Gaussian Splatting: When Does it Make Sense to Use and Why?

In this age of AI, we’ve seen 3D visualization methods come a long way. Impressive visuals can make or break stakeholder buy-in. One of the biggest shifts in 3D rendering techniques is Gaussian splatting – a fast, efficient way to create lightweight, high-quality interactive 3D visualizations that support the development of diverse industries like real estate, manufacturing, eCommerce and retail, tourism and hospitality, VFX and gaming and infrastructure.

This article dives into when and why Gaussian splatting is the best choice to use, how it stacks up against alternate 3D visualization solutions like photogrammetry and NeRFs, and how to get started in Gaussian splatting while considering its future directions.

Key Takeaways:

• What is Gaussian splatting? A 3D visualization technique that creates high-res, interactive models using the efficient process of Gaussian functions, specific to Gaussian splats or G splats.
• Why Gaussian splats? Solves issues like large file sizes and long processing times while keeping 3D visualizations immersive and efficient.

▸ DESCRIPTION OF THE TASK
Continue the article on Gaussian splatting from its last line, starting after the takeaway about large file sizes and long processing times.

▸ DATA EXCERPTS

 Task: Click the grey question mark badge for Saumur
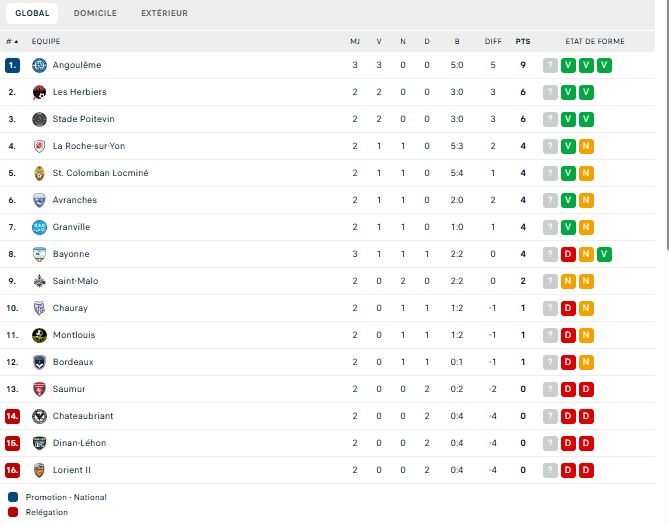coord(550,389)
==
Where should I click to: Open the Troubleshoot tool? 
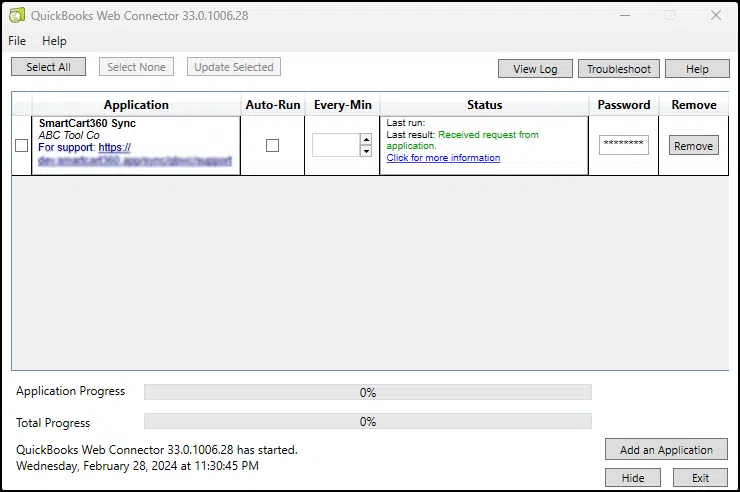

▸ EXERCISE RESPONSE
• When does it make sense to use Gaussian splats? Perfect for visualizing complex environments, interiors, and landscapes, especially those requiring reflections, transparency, and interactivity—like large construction sites, architectural visualization, or detailed 3D product visualization.
• How it beats NeRFs & Photogrammetry: Gaussian splatting produces lightweight files, faster rendering without quality loss, and easier deployment on web, mobile or XR compared to photogrammetry or NeRFs.

What is Gaussian Splatting?

Imagine the Spatial Photos in Apple Vision Pro, but with real-time renders of complex structures, environments like construction sites, or detailed industrial machinery that you can interact with! While Apple Vision Pro focuses on spatial photos to create slightly immersive environments – it relies on curated content and structured environments.

Gaussian splats however, are a more versatile solution for industries to create dynamic, interactive models that are high-quality and stream in real-time. Think of Apple Vision Pro’s spatial photos—but instead of curated content, Gaussian splats let industries generate dynamic, interactive, real-time and complex 3D models of construction sites, different environments or detailed industrial machinery.

But what exactly is Gaussian splatting though? Gaussian splatting is an advanced, time-tested computer graphics technique built on a simple principle: projecting points (aka “splats“) from a point cloud in a 3D space, to combine textures from various such splats and obtain lifelike visuals and effects.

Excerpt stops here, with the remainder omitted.